Esther: The Queen Who Came Out   2 comments

Esther at the moment of decision—Sir John Everett Millais, painter, 1865

This article is from 2011, and is a bit dated because of that. *Jerome of 2021.  But the story of Esther can still be very empowering for queer folx! 

The Story of Esther in the Bible means a great deal to me.  On the day I decided to come out it was Esther who gave me the last push.  She was the one who told me–you aren’t just doing it for you.  You’re doing it to save your people.  Every act of coming out is about saving people.  But more on Esther in a moment.

Some background is in order:  I had kept the secret of being gay for five years before coming out—three of them I was gone from the Yukon, a student in Texas, researching whether or not God was okay with me being gay.  He was uppermost on my mind.  If He didn’t like it, I would go through therapy, I would become a monk, I would do whatever was necessary to change myself to fit what He wanted.  Thankfully, not only was He cool with me being gay, it was how he created me to be.  So it was quite a revelation.  However, just because God was okay with it, didn’t mean I was itching to tell my church.  People are unpredictable.

At first, I wondered if I really HAD to come out.  It wasn’t anyone else’s business.  I had known many gays who told me to go live my life and not bother with coming out at all.  Who needs to know?  — Well, I had lived my life pretty open to this point, and it was difficult to keep part of myself from people I loved.  In fact, it was so difficult it was hitting me on multiple levels that I had to come out.

1.  I had become deceptive.  This was hard for me to accept.  That I would have to hide who I was in order to keep the life I had been living, to keep the friends I had.  I was never a liar growing up—and never a liar as an adult.  But suddenly, I was a liar in order to keep the peace, to keep friends, to keep interacting with the church and people I loved.  It made me into a person I didn’t want to be.

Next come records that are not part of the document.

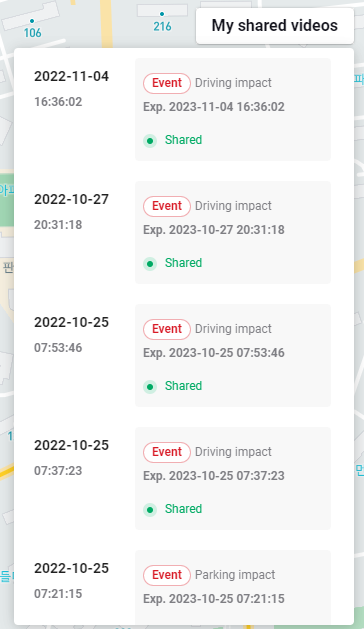The image size is (364, 629).
Task: Click the Shared label for 07:37:23 video
Action: [x=183, y=509]
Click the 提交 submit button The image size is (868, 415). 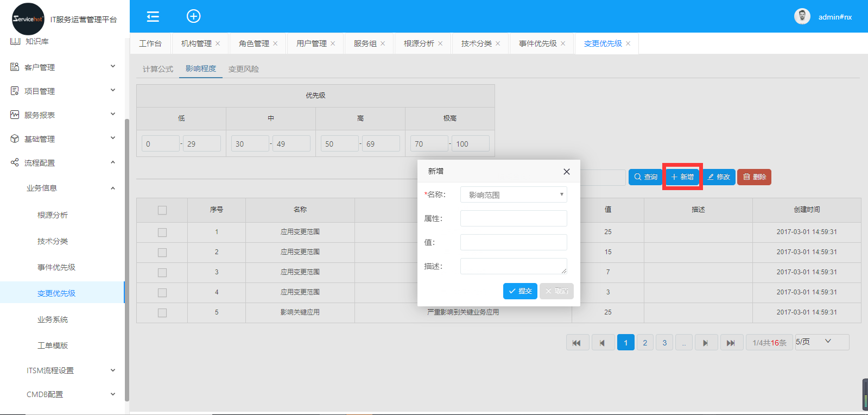coord(519,291)
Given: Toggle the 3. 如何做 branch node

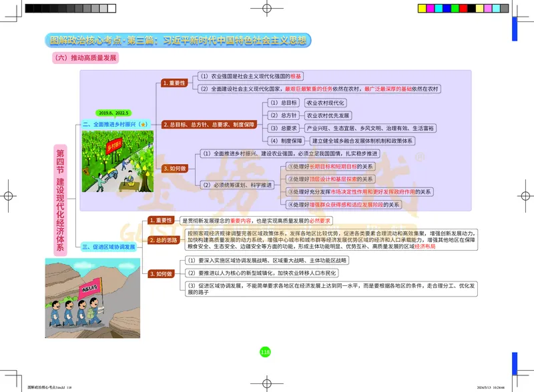Looking at the screenshot, I should pyautogui.click(x=176, y=169).
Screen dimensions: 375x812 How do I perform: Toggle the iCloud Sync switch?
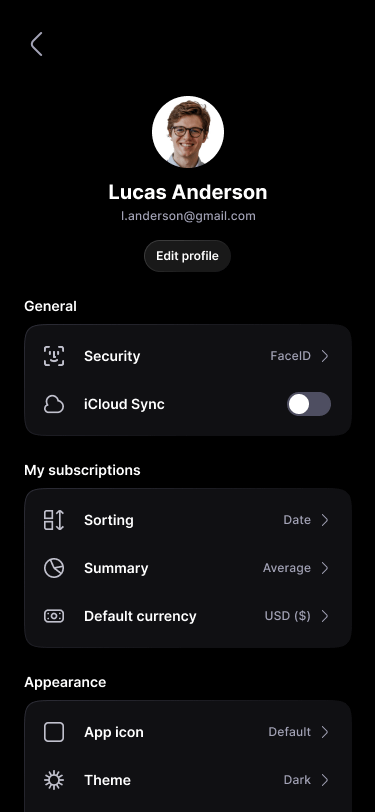pos(309,404)
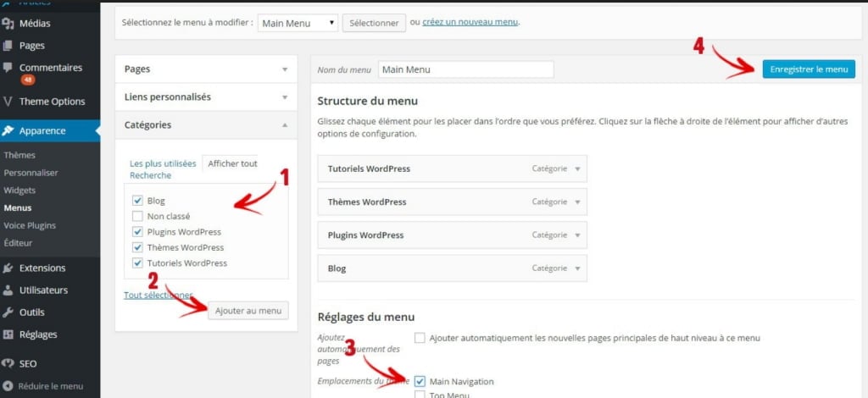Click the Pages sidebar icon
This screenshot has height=398, width=868.
click(x=8, y=46)
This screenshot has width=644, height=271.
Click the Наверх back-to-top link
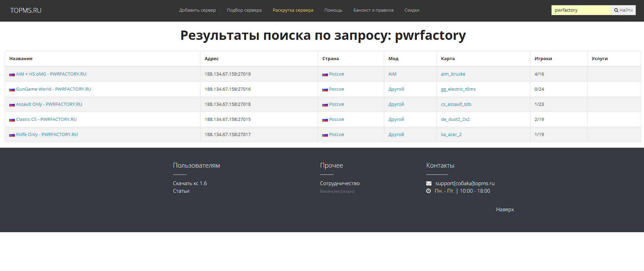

2.  I wanted to share who I loved with the church.  They loved me, and I wanted to be as open as I could be with them–letting them know, like anyone else, when I was dating, when I was happy, why I was happy, who I loved.  One day I wanted to stand up with my boyfriend like so many other couples in the church and declare that we got engaged.  The whole crowd would clap.  There would be such a renewal of love and hope in the congregation whenever a young couple announced their upcoming marriage.

3.  God told me, point blank, that he couldn’t use me until I came out.  How could he use someone that had a secret to spill–a secret that might endanger whatever mission he would give me?  And further, how could God put me on any kind of road to minister to other gay christians–when I couldn’t be honest with them?

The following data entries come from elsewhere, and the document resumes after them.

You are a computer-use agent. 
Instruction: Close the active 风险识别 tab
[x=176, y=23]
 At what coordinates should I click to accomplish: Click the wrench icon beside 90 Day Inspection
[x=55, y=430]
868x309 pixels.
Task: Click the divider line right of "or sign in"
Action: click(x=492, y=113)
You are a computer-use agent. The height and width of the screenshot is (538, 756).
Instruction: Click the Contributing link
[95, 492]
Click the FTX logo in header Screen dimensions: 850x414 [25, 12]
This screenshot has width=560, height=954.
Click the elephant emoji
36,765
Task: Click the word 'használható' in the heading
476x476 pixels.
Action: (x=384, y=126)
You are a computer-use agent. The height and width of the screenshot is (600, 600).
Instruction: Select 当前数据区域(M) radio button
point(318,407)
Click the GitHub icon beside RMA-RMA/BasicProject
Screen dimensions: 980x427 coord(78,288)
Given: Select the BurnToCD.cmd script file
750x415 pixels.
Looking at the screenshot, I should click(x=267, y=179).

4.  I was hurting others who knew.  A woman in the church whom I’d told many months before came up to me and said–we can’t keep your secret any longer.  You have to tell the pastor.  She set in motion a pressure that would just increase every day until I came out.  She wasn’t threatening to tell–but she said that the pressure to keep the secret was hurting her family.

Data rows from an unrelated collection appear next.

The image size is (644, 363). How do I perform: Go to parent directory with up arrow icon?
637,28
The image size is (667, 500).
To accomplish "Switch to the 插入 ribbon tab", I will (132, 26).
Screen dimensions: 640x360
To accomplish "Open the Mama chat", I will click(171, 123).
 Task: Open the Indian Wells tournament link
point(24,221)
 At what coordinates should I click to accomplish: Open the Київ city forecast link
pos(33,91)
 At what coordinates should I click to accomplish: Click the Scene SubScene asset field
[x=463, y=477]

And then Esther came along.  I realized what I had to do—but for some reason I thought Easter was the best time to do it.  I knew that I would go from family to family, but just like it’s hard when you skydive to let go of the safety of the plane… I was lingering at the door, looking at the thousand mile drop below me.  I knew if I went to one family, it would get away from me and I would never be able to control who knew what.  The truth would be out and then they could decide to hurt me with it.

I didn’t think that God would REALLY want me to mess up Easter Week, nor did I think he wanted me to REALLY go through all that ordeal just to come out… Geesh.  It seemed so selfish.  I demanded one night that God prove to me that it was really Him speaking and not some grandiose plan of my own to steal thunder from Jesus during Easter (I didn’t trust my inherent need for a bit of dramatic action).  I grabbed a Bible and opened it at random.  “Do it!  Use the Bible to tell me to come out—or else I’m staying put.”

Esther. 

I flipped open to the first chapter of Esther and began reading her story for the first time as a gay man.  I was shocked at how closely she paralleled what gay people go through.  She had been raised by Mordecai after her parents had died.  She was his cousin.  When the King suddenly wanted every beautiful virgin in the kingdom rounded up so he could pick a new queen, Esther was rounded up.  This was not her choice.  Mordecai forbid her to tell anyone that she was Jewish.  Instead, as all the other virgins, Esther was given a lot of beauty treatments–which just made her look more beautiful.  And, of course, the King picked her as his new Queen because he found her more beautiful and was “more attracted” to her than the other virgins he was quickly making into concubines.

Through a series of events, Mordecai finds out about a plot to assassinate the king, tells Esther, the plot is foiled, and Mordecai gets credit–but no reward.  Haman, a nobleman the King favored, got a promotion above all other nobles.  So lots of nobles and other royalty bowed in his presence, but Mordecai, and other Jews, refused to bow.  Haman, annoyed, told the King that he had a lot of people in his kingdom who had other traditions–who did not follow the king’s laws–and that this was dangerous to have in a kingdom.  Further he asked that any man who did not obey the King’s laws be put to death–meaning that every Jew would be rounded up and killed.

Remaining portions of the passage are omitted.